→ Entries provided:
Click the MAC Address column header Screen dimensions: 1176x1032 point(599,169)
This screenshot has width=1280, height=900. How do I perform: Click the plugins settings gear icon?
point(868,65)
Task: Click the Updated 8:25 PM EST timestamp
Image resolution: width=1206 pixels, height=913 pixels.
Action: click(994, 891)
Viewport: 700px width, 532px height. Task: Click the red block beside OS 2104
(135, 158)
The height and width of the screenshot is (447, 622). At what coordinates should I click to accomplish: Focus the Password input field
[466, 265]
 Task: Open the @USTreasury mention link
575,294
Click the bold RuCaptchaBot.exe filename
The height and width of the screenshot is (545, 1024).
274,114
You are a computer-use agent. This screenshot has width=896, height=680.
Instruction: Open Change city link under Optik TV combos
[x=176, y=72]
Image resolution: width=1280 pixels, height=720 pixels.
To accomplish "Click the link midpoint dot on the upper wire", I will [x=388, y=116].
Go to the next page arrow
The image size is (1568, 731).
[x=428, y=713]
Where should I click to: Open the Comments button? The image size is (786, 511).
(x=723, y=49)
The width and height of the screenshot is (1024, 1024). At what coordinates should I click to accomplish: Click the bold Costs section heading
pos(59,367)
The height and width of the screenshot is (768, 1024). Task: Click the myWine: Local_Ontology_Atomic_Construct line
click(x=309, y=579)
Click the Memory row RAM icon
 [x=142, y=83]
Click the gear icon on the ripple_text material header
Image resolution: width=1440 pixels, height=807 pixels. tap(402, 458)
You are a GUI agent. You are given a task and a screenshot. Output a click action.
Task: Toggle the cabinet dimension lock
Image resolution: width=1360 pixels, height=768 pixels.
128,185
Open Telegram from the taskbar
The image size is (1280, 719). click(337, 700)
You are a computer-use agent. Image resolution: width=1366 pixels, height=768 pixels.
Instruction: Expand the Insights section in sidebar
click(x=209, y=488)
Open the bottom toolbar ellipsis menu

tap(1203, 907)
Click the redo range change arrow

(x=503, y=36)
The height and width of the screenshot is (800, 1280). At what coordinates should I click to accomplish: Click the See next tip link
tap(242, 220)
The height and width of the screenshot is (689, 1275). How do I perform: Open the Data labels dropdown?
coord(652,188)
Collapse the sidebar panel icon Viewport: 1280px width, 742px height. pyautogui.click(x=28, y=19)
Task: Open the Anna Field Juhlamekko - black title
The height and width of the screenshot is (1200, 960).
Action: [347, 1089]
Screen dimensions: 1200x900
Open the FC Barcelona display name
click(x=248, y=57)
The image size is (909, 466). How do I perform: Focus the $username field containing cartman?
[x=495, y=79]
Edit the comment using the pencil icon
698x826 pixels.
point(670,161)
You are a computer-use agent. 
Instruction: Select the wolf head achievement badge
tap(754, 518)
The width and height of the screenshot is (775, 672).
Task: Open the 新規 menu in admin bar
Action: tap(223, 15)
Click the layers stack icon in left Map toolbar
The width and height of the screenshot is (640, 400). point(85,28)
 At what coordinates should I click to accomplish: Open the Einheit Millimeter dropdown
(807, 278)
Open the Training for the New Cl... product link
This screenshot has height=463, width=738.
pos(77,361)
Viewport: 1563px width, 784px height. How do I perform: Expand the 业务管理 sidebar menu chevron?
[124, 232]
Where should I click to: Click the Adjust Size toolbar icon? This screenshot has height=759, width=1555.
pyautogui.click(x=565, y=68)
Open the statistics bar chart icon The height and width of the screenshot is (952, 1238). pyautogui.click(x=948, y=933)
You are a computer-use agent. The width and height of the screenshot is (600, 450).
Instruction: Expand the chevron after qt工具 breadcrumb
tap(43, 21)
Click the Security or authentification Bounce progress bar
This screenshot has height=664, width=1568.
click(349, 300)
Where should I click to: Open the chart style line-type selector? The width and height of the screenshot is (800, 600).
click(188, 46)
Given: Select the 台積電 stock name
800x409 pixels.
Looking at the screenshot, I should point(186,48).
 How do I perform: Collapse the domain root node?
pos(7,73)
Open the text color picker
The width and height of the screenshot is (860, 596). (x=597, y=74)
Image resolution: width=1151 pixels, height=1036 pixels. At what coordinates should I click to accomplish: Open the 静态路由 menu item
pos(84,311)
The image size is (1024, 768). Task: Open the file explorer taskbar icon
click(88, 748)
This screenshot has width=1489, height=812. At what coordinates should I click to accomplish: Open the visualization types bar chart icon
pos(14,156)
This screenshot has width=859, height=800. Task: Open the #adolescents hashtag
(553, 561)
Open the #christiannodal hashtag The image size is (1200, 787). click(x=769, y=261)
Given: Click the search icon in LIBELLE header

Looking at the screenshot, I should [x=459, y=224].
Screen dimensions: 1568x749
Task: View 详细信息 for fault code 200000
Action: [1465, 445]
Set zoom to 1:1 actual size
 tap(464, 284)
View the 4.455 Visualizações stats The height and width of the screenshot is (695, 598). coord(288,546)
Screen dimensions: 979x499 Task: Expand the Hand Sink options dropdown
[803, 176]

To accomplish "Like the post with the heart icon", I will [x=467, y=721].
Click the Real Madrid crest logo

→ Directions: Reply with every line of the material above, unaltered.

→ Worked solution:
Click the MAC Address column header Screen dimensions: 1176x1032 point(599,169)
This screenshot has width=1280, height=900. How do I perform: Click the plugins settings gear icon?
point(868,65)
Task: Click the Updated 8:25 PM EST timestamp
Image resolution: width=1206 pixels, height=913 pixels.
Action: click(994, 891)
Viewport: 700px width, 532px height. Task: Click the red block beside OS 2104
(135, 158)
The height and width of the screenshot is (447, 622). At what coordinates should I click to accomplish: Focus the Password input field
[466, 265]
 Task: Open the @USTreasury mention link
575,294
Click the bold RuCaptchaBot.exe filename
The height and width of the screenshot is (545, 1024).
274,114
You are a computer-use agent. This screenshot has width=896, height=680.
Instruction: Open Change city link under Optik TV combos
[x=176, y=72]
Image resolution: width=1280 pixels, height=720 pixels.
To accomplish "Click the link midpoint dot on the upper wire", I will [x=388, y=116].
Go to the next page arrow
The image size is (1568, 731).
[x=428, y=713]
Where should I click to: Open the Comments button? The image size is (786, 511).
(x=723, y=49)
The width and height of the screenshot is (1024, 1024). At what coordinates should I click to accomplish: Click the bold Costs section heading
pos(59,367)
The height and width of the screenshot is (768, 1024). Task: Click the myWine: Local_Ontology_Atomic_Construct line
click(x=309, y=579)
Click the Memory row RAM icon
 [x=142, y=83]
Click the gear icon on the ripple_text material header
Image resolution: width=1440 pixels, height=807 pixels. tap(402, 458)
You are a GUI agent. You are given a task and a screenshot. Output a click action.
Task: Toggle the cabinet dimension lock
Image resolution: width=1360 pixels, height=768 pixels.
128,185
Open Telegram from the taskbar
The image size is (1280, 719). click(337, 700)
You are a computer-use agent. Image resolution: width=1366 pixels, height=768 pixels.
Instruction: Expand the Insights section in sidebar
click(x=209, y=488)
Open the bottom toolbar ellipsis menu

tap(1203, 907)
Click the redo range change arrow

(x=503, y=36)
The height and width of the screenshot is (800, 1280). At what coordinates should I click to accomplish: Click the See next tip link
tap(242, 220)
The height and width of the screenshot is (689, 1275). How do I perform: Open the Data labels dropdown?
coord(652,188)
Collapse the sidebar panel icon Viewport: 1280px width, 742px height. pyautogui.click(x=28, y=19)
Task: Open the Anna Field Juhlamekko - black title
The height and width of the screenshot is (1200, 960).
Action: [347, 1089]
Screen dimensions: 1200x900
Open the FC Barcelona display name
click(x=248, y=57)
The image size is (909, 466). How do I perform: Focus the $username field containing cartman?
[x=495, y=79]
Edit the comment using the pencil icon
698x826 pixels.
point(670,161)
You are a computer-use agent. 
Instruction: Select the wolf head achievement badge
tap(754, 518)
The width and height of the screenshot is (775, 672).
Task: Open the 新規 menu in admin bar
Action: tap(223, 15)
Click the layers stack icon in left Map toolbar
The width and height of the screenshot is (640, 400). point(85,28)
 At what coordinates should I click to accomplish: Open the Einheit Millimeter dropdown
(807, 278)
Open the Training for the New Cl... product link
This screenshot has height=463, width=738.
pos(77,361)
Viewport: 1563px width, 784px height. How do I perform: Expand the 业务管理 sidebar menu chevron?
[124, 232]
Where should I click to: Click the Adjust Size toolbar icon? This screenshot has height=759, width=1555.
pyautogui.click(x=565, y=68)
Open the statistics bar chart icon The height and width of the screenshot is (952, 1238). pyautogui.click(x=948, y=933)
You are a computer-use agent. The width and height of the screenshot is (600, 450).
Instruction: Expand the chevron after qt工具 breadcrumb
tap(43, 21)
Click the Security or authentification Bounce progress bar
This screenshot has height=664, width=1568.
click(349, 300)
Where should I click to: Open the chart style line-type selector? The width and height of the screenshot is (800, 600).
click(188, 46)
Given: Select the 台積電 stock name
800x409 pixels.
Looking at the screenshot, I should point(186,48).
 How do I perform: Collapse the domain root node?
pos(7,73)
Open the text color picker
The width and height of the screenshot is (860, 596). (x=597, y=74)
Image resolution: width=1151 pixels, height=1036 pixels. At what coordinates should I click to accomplish: Open the 静态路由 menu item
pos(84,311)
The image size is (1024, 768). Task: Open the file explorer taskbar icon
click(88, 748)
This screenshot has width=1489, height=812. At what coordinates should I click to accomplish: Open the visualization types bar chart icon
pos(14,156)
This screenshot has width=859, height=800. Task: Open the #adolescents hashtag
(553, 561)
Open the #christiannodal hashtag The image size is (1200, 787). click(x=769, y=261)
Given: Click the search icon in LIBELLE header

Looking at the screenshot, I should [x=459, y=224].
Screen dimensions: 1568x749
Task: View 详细信息 for fault code 200000
Action: [1465, 445]
Set zoom to 1:1 actual size
 tap(464, 284)
View the 4.455 Visualizações stats The height and width of the screenshot is (695, 598). coord(288,546)
Screen dimensions: 979x499 Task: Expand the Hand Sink options dropdown
[803, 176]

To accomplish "Like the post with the heart icon", I will [x=467, y=721].
Click the Real Madrid crest logo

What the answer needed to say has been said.